Concerning the fourth and fifth grand divisions of Aryan speech—the Italic and Hellenic—but little need be said. These languages are too illustrious to stand in need of much description. The relationship between them is closer than in the case of any other Aryan languages of different class, save the Zend and Sanskrit; and this close resemblance justifies the inference that the separation between Greeks and Italians was comparatively recent. They would appear to have entered Europe somewhat later than the Kelts, but everything connected with their prehistoric career is extremely problematical. To the Hellenic class belong only two languages, — the uncultivated Albanian and the Greek, which was stereotyped so early and so thoroughly by literary culture that to the Athenian school-boy of to-day the history of Herodotos can hardly seem written in a foreign tongue. To the Italic class belong the ancient Umbrian and Oscan and the Latin, which still survives under the variously modified forms of Italian, French, Provençal, Spanish, Portuguese, Rumansch, and Wallachian. To the linguist the history of these Romanic dialects is peculiarly valuable, as illustrating, with the aid of plentiful documents, a process of divergence somewhat similar to that which previously broke up the Old Aryan into different languages.
The Teutons, whose languages form our sixth grand division, seem to have entered Europe after the tribes already mentioned. About Caesar’s time we find Teutons driving Kelts out of Germany, and threatening invasions into Gaul; but during most of classic antiquity the centre of Teutonism seems to have been farther east than Germany. The greater part of what is now European Turkey was occupied by Goths in the time of Herodotos, and for eight centuries afterwards. The ancient Thracians were Goths, according to Grimm, and so were the Getæ. And since the Christian era Teutonic tribes appeared in what is now Southern Russia. The terrible irruption of non-Aryan Huns from Asia, in the fifth century, drove these tribes westward, and brought them into collision with the Empire. Of the Gothic language nothing remains save a portion of a translation of the Bible, made by Ulfilas in the fourth century. The other branches of Teutonic speech—Scandinavian, High German, and Low German, of which our own English is the most important dialect—are too well known to require comment.

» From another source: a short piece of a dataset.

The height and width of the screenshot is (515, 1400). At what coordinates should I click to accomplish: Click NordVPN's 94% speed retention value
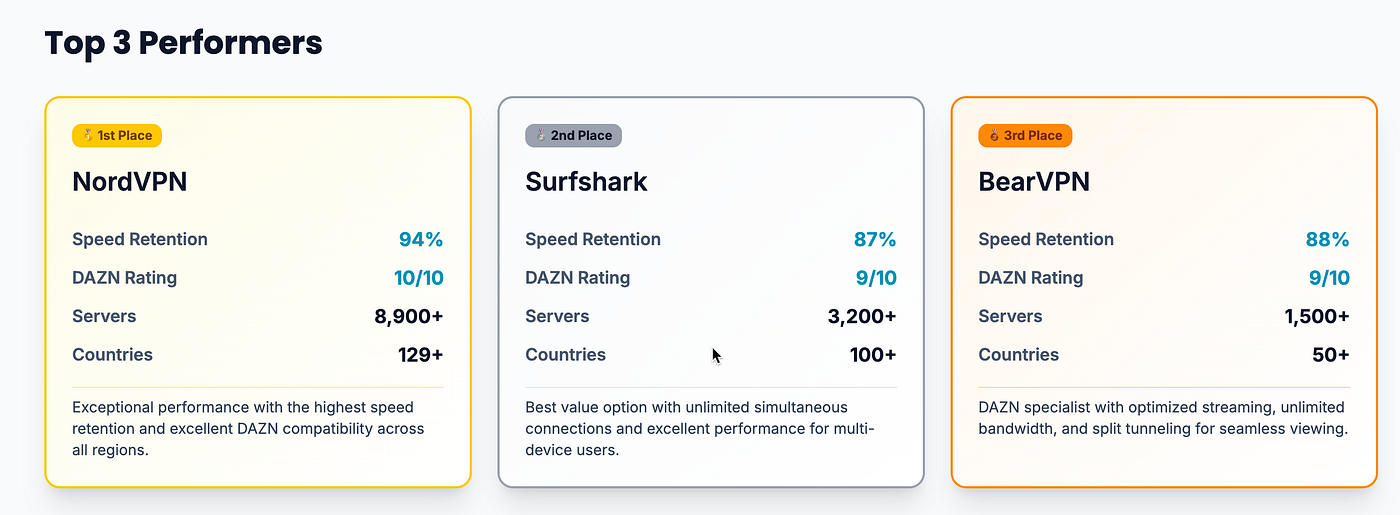(421, 239)
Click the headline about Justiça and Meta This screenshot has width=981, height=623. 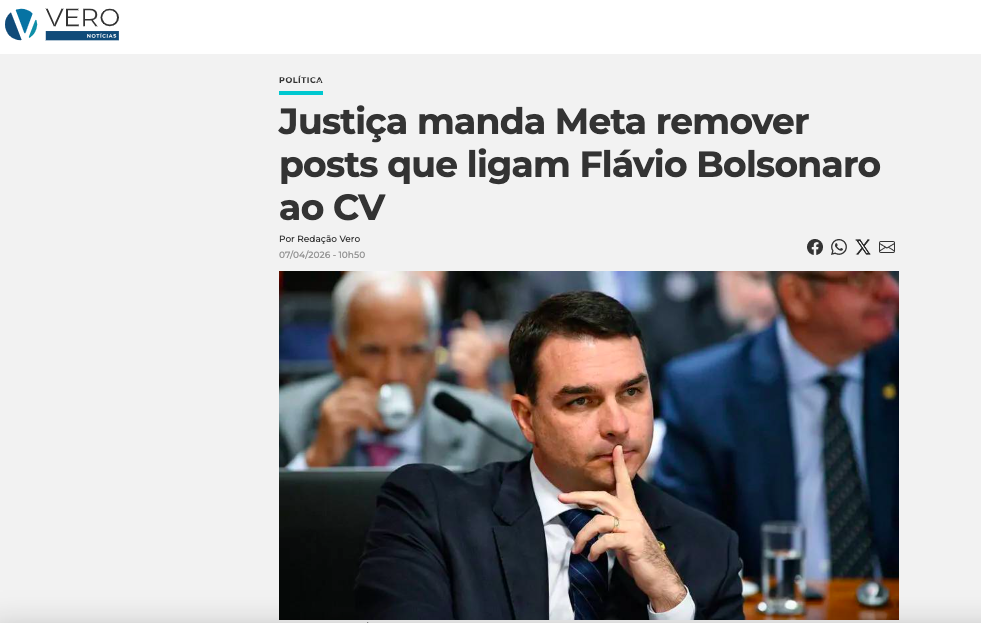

The seventh and eighth grand divisions of Aryan language are the closely-related Lettic and Slavonic. The Lettic languages, like the Keltic, are fast dying out. “Old Prussian, which has been dead for two centuries, is only represented by the Catechism of Albert of Brandenburg.” Lettish and Lithuanian, of which the latter is remarkable for its strong resemblance to Sanskrit, are still spoken in the Baltic provinces of Russia.
As for the Slavs, they appear in history north of the Black Sea about the time of Trajan, and begin to be frequently mentioned in the sixth century. Since then they have pushed westward far into the Teutonic domain, but have nowhere, save in Russia, retained political independence. Of the fifteen or more Slavonic languages, the Old Bulgarian and the modern Russian, Polish, Bohemian, Croatian, and Serbian are of most importance.
Looking thus over our modern linguistic Aryana, we see that in the Old World it pretty nearly covers the geographical area included between the Ganges and the Atlantic Ocean. Small regions of non-Aryan speech, however, occur here and there within this area, and a brief glance at these will serve to increase the definiteness of our knowledge.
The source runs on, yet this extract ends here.